To do: Reproduce word for word the passage below about the dispute over replicating psychology studies.

Text passage:
================

Called into question? Like a husband surprising his wife in bed with the milkman calls into question her fidelity?
Yet, clearly, this could not be allowed to stand.(1) So, today, some psychologists in an article in the Christian Science Monitor rode to rescue:
The replication paper “provides not a shred of evidence for a replication crisis,” Daniel Gilbert, the first author of the new article inScience commenting on the paper from August, tells The Christian Science Monitor in a phone interview.
See? We can stand down – we have been told by a guy in a lab coat that there’s no problem. At. All.
So Dr. Gilbert, a psychology professor at Harvard University, and three of his colleagues pored over that information in a quest to see if it held up.
And the reviewing team, none of whom had papers tested by the original study, found a few crucial errors that could have led to such dismal results.
Their gripes start with the way studies were selected to be replicated. As Gilbert explains, the 100 studies replicated were from just two disciplines of psychology, social and cognitive psychology, and were not randomly sampled. Instead, the team selected studies published in three prominent psychology journals and the studies had to meet a certain list of criteria, including how complex the methods were.

================

Data block:

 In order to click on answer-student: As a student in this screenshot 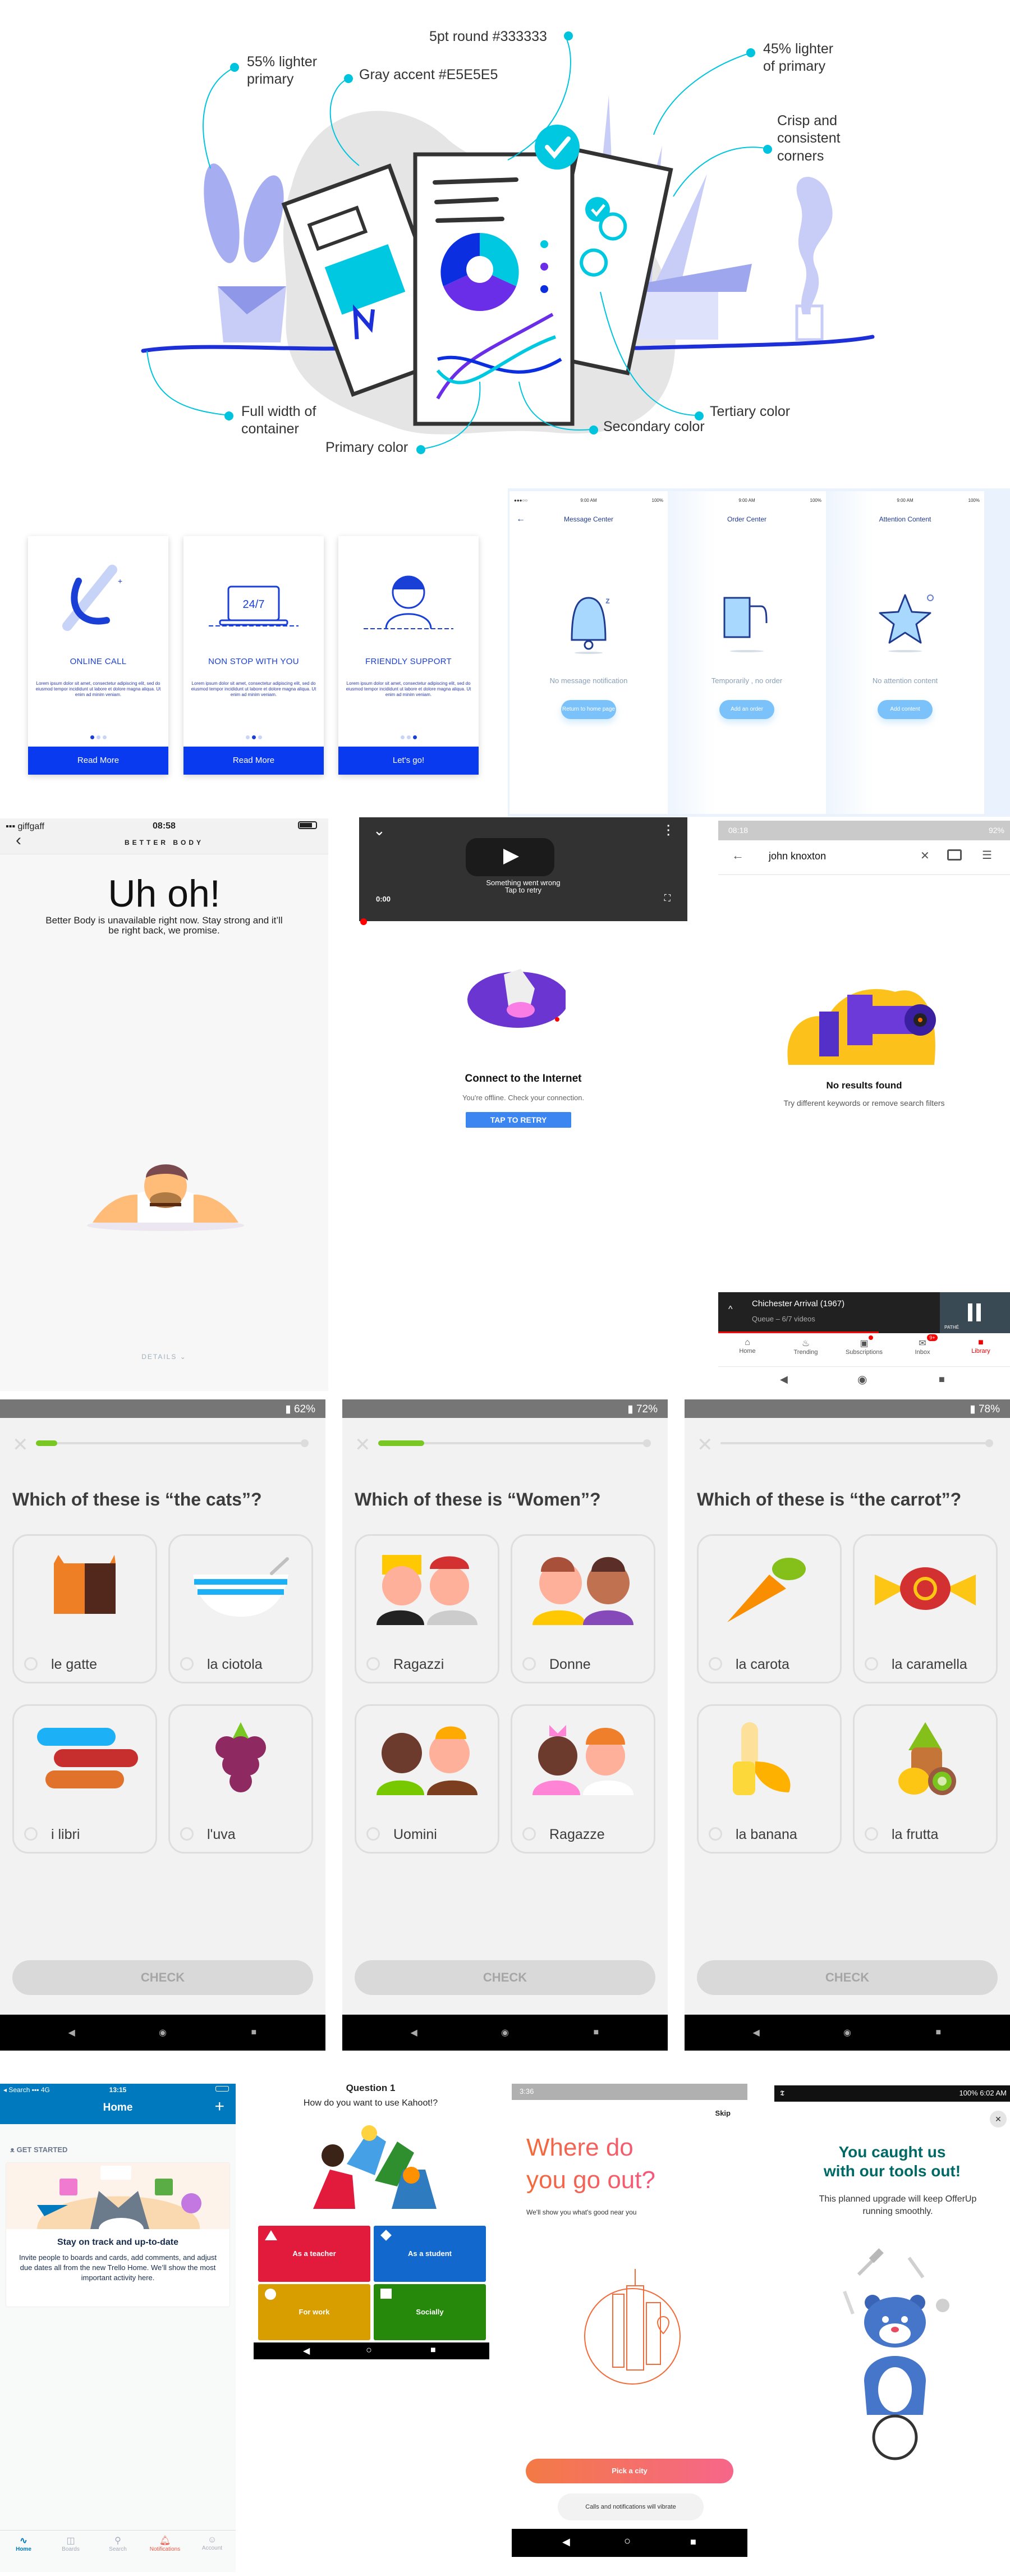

================

Answer space:
Called into question? Like a husband surprising his wife in bed with the milkman calls into question her fidelity?
Yet, clearly, this could not be allowed to stand.(1) So, today, some psychologists in an article in the Christian Science Monitor rode to rescue:
The replication paper “provides not a shred of evidence for a replication crisis,” Daniel Gilbert, the first author of the new article inScience commenting on the paper from August, tells The Christian Science Monitor in a phone interview.
See? We can stand down – we have been told by a guy in a lab coat that there’s no problem. At. All.
So Dr. Gilbert, a psychology professor at Harvard University, and three of his colleagues pored over that information in a quest to see if it held up.
And the reviewing team, none of whom had papers tested by the original study, found a few crucial errors that could have led to such dismal results.
Their gripes start with the way studies were selected to be replicated. As Gilbert explains, the 100 studies replicated were from just two disciplines of psychology, social and cognitive psychology, and were not randomly sampled. Instead, the team selected studies published in three prominent psychology journals and the studies had to meet a certain list of criteria, including how complex the methods were.